--- Input for this task ---
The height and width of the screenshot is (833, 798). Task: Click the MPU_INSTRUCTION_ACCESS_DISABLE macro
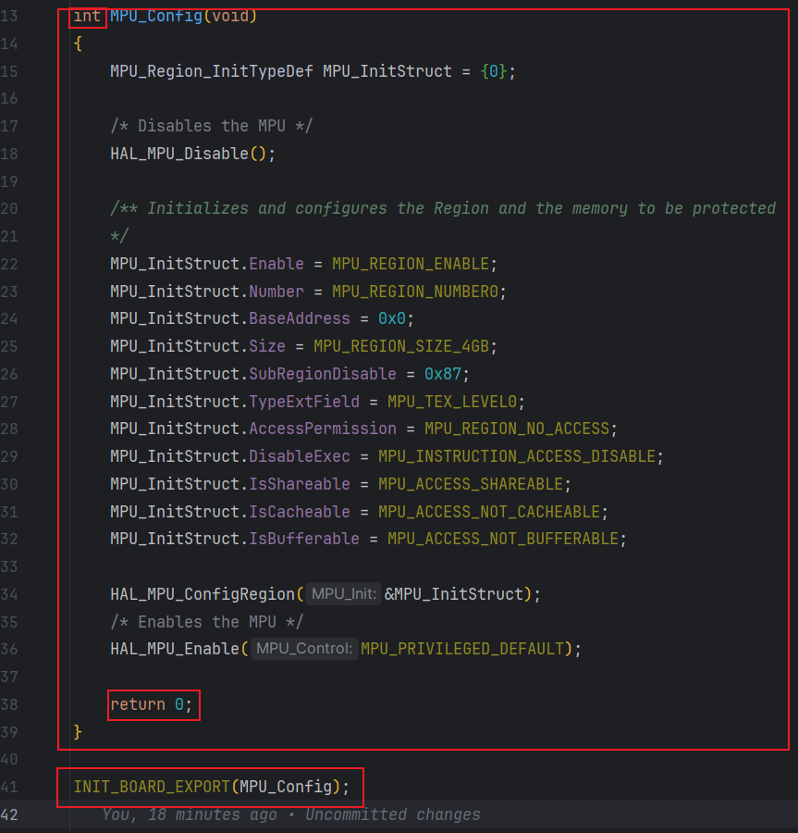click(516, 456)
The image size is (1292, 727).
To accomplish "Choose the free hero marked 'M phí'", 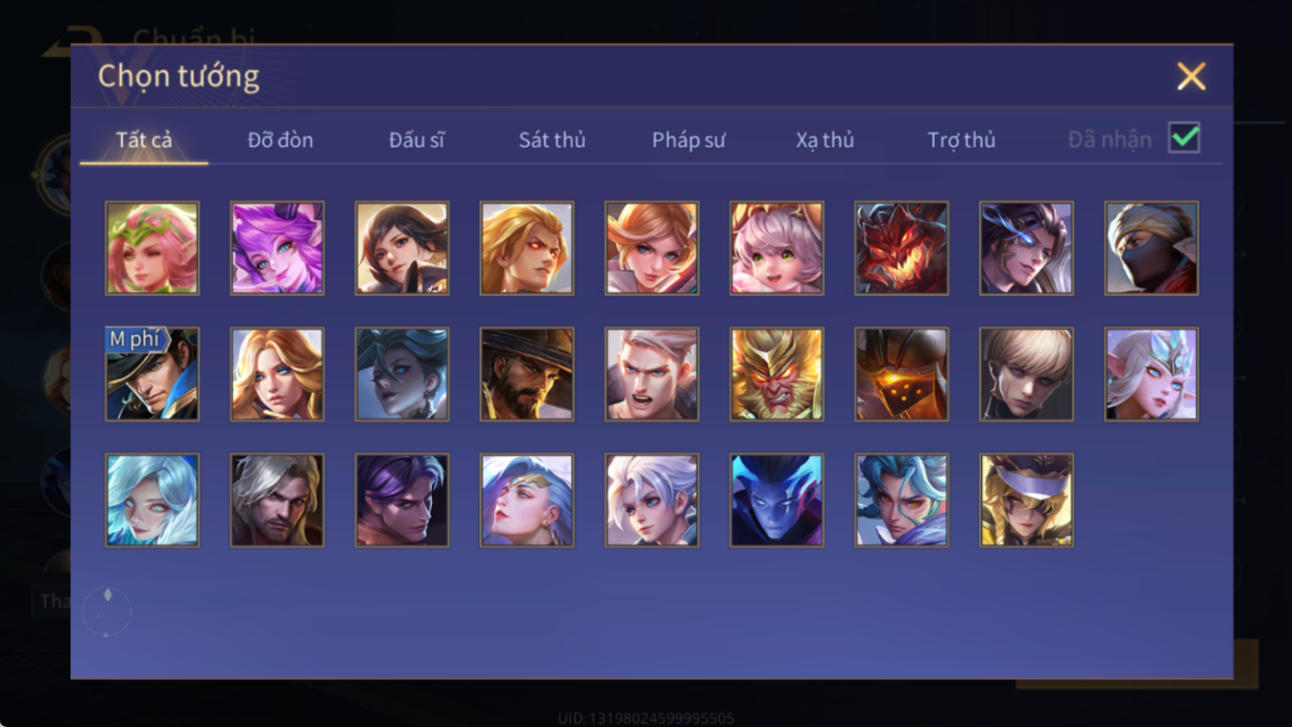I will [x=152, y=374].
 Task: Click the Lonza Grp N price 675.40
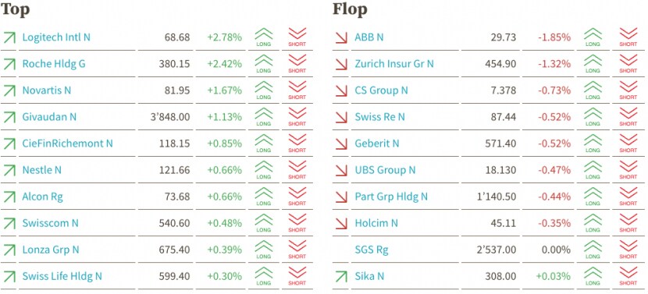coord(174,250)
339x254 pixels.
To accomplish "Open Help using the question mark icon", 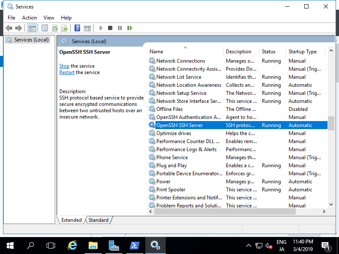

---

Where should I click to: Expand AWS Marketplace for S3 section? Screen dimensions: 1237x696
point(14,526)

==

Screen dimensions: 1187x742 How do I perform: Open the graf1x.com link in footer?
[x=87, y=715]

--- Action item ---
Leave out the images and write out the lines above exactly, from the one with "Task: Click the Lonza Grp N price 675.40" up to and including the one with "Help using the".

--- Problem solution ---
 Task: Click the Lonza Grp N price 675.40
coord(174,250)
339x254 pixels.
To accomplish "Open Help using the question mark icon", 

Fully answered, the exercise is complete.